▸ **TASK DETAILS**
Each record below has to be printed verbatim.

Saved data entries:
········

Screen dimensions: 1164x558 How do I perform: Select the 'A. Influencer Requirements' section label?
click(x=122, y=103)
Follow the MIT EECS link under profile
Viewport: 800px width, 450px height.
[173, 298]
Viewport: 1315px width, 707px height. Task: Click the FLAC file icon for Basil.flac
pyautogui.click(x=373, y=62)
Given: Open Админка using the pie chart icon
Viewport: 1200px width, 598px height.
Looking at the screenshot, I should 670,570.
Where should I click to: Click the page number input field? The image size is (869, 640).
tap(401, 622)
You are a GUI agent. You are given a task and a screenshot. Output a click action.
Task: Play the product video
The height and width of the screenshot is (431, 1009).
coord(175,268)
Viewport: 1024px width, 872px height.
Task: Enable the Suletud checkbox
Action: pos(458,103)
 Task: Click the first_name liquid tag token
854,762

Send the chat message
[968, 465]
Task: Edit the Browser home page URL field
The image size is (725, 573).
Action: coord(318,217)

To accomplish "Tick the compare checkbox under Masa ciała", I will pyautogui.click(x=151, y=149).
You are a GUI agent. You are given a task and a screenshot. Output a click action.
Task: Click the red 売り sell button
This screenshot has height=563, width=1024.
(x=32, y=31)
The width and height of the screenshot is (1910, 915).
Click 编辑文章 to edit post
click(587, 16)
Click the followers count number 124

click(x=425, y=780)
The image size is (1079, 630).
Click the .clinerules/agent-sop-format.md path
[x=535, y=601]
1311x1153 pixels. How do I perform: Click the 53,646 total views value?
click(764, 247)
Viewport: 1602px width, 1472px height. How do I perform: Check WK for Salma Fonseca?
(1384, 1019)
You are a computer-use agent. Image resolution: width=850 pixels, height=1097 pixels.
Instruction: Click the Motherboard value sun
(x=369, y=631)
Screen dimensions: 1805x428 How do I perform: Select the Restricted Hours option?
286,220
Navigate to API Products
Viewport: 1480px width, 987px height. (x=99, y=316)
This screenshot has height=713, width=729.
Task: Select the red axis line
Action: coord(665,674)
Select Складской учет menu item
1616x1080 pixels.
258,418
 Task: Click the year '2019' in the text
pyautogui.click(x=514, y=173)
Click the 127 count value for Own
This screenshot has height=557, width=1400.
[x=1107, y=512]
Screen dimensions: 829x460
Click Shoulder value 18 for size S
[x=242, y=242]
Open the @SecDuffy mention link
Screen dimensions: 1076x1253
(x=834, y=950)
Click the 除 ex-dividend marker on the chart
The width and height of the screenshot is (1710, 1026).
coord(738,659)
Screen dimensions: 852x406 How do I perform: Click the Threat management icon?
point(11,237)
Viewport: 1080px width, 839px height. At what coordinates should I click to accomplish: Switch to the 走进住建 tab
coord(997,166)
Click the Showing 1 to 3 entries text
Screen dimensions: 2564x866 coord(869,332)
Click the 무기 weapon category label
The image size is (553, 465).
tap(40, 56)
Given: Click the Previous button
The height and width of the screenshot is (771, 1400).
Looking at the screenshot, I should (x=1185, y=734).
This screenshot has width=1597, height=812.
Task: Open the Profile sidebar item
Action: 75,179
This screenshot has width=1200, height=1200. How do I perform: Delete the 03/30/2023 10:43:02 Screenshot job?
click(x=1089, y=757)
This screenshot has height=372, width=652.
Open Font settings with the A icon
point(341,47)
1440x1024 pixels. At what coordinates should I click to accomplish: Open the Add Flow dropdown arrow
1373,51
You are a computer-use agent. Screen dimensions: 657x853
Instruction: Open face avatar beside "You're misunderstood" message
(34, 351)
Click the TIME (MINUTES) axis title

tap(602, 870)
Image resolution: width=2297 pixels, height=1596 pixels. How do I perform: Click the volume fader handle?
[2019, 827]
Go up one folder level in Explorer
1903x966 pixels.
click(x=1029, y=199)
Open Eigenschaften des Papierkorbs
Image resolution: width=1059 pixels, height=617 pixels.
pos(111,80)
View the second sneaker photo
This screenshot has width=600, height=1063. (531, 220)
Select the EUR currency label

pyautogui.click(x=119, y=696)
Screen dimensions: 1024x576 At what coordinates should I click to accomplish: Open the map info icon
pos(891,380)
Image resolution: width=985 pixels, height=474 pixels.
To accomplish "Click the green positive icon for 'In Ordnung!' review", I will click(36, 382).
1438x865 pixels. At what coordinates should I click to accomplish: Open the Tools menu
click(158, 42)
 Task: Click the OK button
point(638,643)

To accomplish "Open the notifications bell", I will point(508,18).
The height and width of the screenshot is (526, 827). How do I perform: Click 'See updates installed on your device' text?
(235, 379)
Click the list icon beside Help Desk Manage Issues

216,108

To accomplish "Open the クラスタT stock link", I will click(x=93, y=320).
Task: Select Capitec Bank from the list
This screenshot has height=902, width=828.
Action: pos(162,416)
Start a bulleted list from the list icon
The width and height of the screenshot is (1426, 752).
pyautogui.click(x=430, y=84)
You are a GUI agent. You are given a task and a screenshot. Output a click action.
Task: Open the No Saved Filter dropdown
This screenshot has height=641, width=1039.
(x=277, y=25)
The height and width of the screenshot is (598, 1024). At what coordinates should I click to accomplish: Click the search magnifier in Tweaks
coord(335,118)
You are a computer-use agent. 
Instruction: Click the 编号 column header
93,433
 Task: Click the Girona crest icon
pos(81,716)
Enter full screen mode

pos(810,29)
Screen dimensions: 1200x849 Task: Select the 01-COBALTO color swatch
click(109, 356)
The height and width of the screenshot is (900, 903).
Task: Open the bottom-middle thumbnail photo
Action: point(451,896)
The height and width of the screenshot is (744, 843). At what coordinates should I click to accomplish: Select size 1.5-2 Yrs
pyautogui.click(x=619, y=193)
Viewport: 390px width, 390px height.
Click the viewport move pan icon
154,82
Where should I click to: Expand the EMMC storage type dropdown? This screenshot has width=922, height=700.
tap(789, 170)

········

▸ **EXERCISE ANSWER**
Screen dimensions: 1164x558 How do I perform: Select the 'A. Influencer Requirements' section label?
click(x=122, y=103)
Follow the MIT EECS link under profile
Viewport: 800px width, 450px height.
[173, 298]
Viewport: 1315px width, 707px height. Task: Click the FLAC file icon for Basil.flac
pyautogui.click(x=373, y=62)
Given: Open Админка using the pie chart icon
Viewport: 1200px width, 598px height.
Looking at the screenshot, I should 670,570.
Where should I click to: Click the page number input field? The image size is (869, 640).
tap(401, 622)
You are a GUI agent. You are given a task and a screenshot. Output a click action.
Task: Play the product video
The height and width of the screenshot is (431, 1009).
coord(175,268)
Viewport: 1024px width, 872px height.
Task: Enable the Suletud checkbox
Action: pos(458,103)
 Task: Click the first_name liquid tag token
854,762

Send the chat message
[968, 465]
Task: Edit the Browser home page URL field
The image size is (725, 573).
Action: coord(318,217)

To accomplish "Tick the compare checkbox under Masa ciała", I will pyautogui.click(x=151, y=149).
You are a GUI agent. You are given a task and a screenshot. Output a click action.
Task: Click the red 売り sell button
This screenshot has height=563, width=1024.
(x=32, y=31)
The width and height of the screenshot is (1910, 915).
Click 编辑文章 to edit post
click(587, 16)
Click the followers count number 124

click(x=425, y=780)
The image size is (1079, 630).
Click the .clinerules/agent-sop-format.md path
[x=535, y=601]
1311x1153 pixels. How do I perform: Click the 53,646 total views value?
click(764, 247)
Viewport: 1602px width, 1472px height. How do I perform: Check WK for Salma Fonseca?
(1384, 1019)
You are a computer-use agent. Image resolution: width=850 pixels, height=1097 pixels.
Instruction: Click the Motherboard value sun
(x=369, y=631)
Screen dimensions: 1805x428 How do I perform: Select the Restricted Hours option?
286,220
Navigate to API Products
Viewport: 1480px width, 987px height. (x=99, y=316)
This screenshot has height=713, width=729.
Task: Select the red axis line
Action: coord(665,674)
Select Складской учет menu item
1616x1080 pixels.
258,418
 Task: Click the year '2019' in the text
pyautogui.click(x=514, y=173)
Click the 127 count value for Own
This screenshot has height=557, width=1400.
[x=1107, y=512]
Screen dimensions: 829x460
Click Shoulder value 18 for size S
[x=242, y=242]
Open the @SecDuffy mention link
Screen dimensions: 1076x1253
(x=834, y=950)
Click the 除 ex-dividend marker on the chart
The width and height of the screenshot is (1710, 1026).
coord(738,659)
Screen dimensions: 852x406 How do I perform: Click the Threat management icon?
point(11,237)
Viewport: 1080px width, 839px height. At what coordinates should I click to accomplish: Switch to the 走进住建 tab
coord(997,166)
Click the Showing 1 to 3 entries text
Screen dimensions: 2564x866 coord(869,332)
Click the 무기 weapon category label
The image size is (553, 465).
tap(40, 56)
Given: Click the Previous button
The height and width of the screenshot is (771, 1400).
Looking at the screenshot, I should (x=1185, y=734).
This screenshot has width=1597, height=812.
Task: Open the Profile sidebar item
Action: 75,179
This screenshot has width=1200, height=1200. How do I perform: Delete the 03/30/2023 10:43:02 Screenshot job?
click(x=1089, y=757)
This screenshot has height=372, width=652.
Open Font settings with the A icon
point(341,47)
1440x1024 pixels. At what coordinates should I click to accomplish: Open the Add Flow dropdown arrow
1373,51
You are a computer-use agent. Screen dimensions: 657x853
Instruction: Open face avatar beside "You're misunderstood" message
(34, 351)
Click the TIME (MINUTES) axis title

tap(602, 870)
Image resolution: width=2297 pixels, height=1596 pixels. How do I perform: Click the volume fader handle?
[2019, 827]
Go up one folder level in Explorer
1903x966 pixels.
click(x=1029, y=199)
Open Eigenschaften des Papierkorbs
Image resolution: width=1059 pixels, height=617 pixels.
pos(111,80)
View the second sneaker photo
This screenshot has width=600, height=1063. (531, 220)
Select the EUR currency label

pyautogui.click(x=119, y=696)
Screen dimensions: 1024x576 At what coordinates should I click to accomplish: Open the map info icon
pos(891,380)
Image resolution: width=985 pixels, height=474 pixels.
To accomplish "Click the green positive icon for 'In Ordnung!' review", I will click(36, 382).
1438x865 pixels. At what coordinates should I click to accomplish: Open the Tools menu
click(158, 42)
 Task: Click the OK button
point(638,643)

To accomplish "Open the notifications bell", I will point(508,18).
The height and width of the screenshot is (526, 827). How do I perform: Click 'See updates installed on your device' text?
(235, 379)
Click the list icon beside Help Desk Manage Issues

216,108

To accomplish "Open the クラスタT stock link", I will click(x=93, y=320).
Task: Select Capitec Bank from the list
This screenshot has height=902, width=828.
Action: pos(162,416)
Start a bulleted list from the list icon
The width and height of the screenshot is (1426, 752).
pyautogui.click(x=430, y=84)
You are a GUI agent. You are given a task and a screenshot. Output a click action.
Task: Open the No Saved Filter dropdown
This screenshot has height=641, width=1039.
(x=277, y=25)
The height and width of the screenshot is (598, 1024). At what coordinates should I click to accomplish: Click the search magnifier in Tweaks
coord(335,118)
You are a computer-use agent. 
Instruction: Click the 编号 column header
93,433
 Task: Click the Girona crest icon
pos(81,716)
Enter full screen mode

pos(810,29)
Screen dimensions: 1200x849 Task: Select the 01-COBALTO color swatch
click(109, 356)
The height and width of the screenshot is (900, 903).
Task: Open the bottom-middle thumbnail photo
Action: point(451,896)
The height and width of the screenshot is (744, 843). At what coordinates should I click to accomplish: Select size 1.5-2 Yrs
pyautogui.click(x=619, y=193)
Viewport: 390px width, 390px height.
Click the viewport move pan icon
154,82
Where should I click to: Expand the EMMC storage type dropdown? This screenshot has width=922, height=700.
tap(789, 170)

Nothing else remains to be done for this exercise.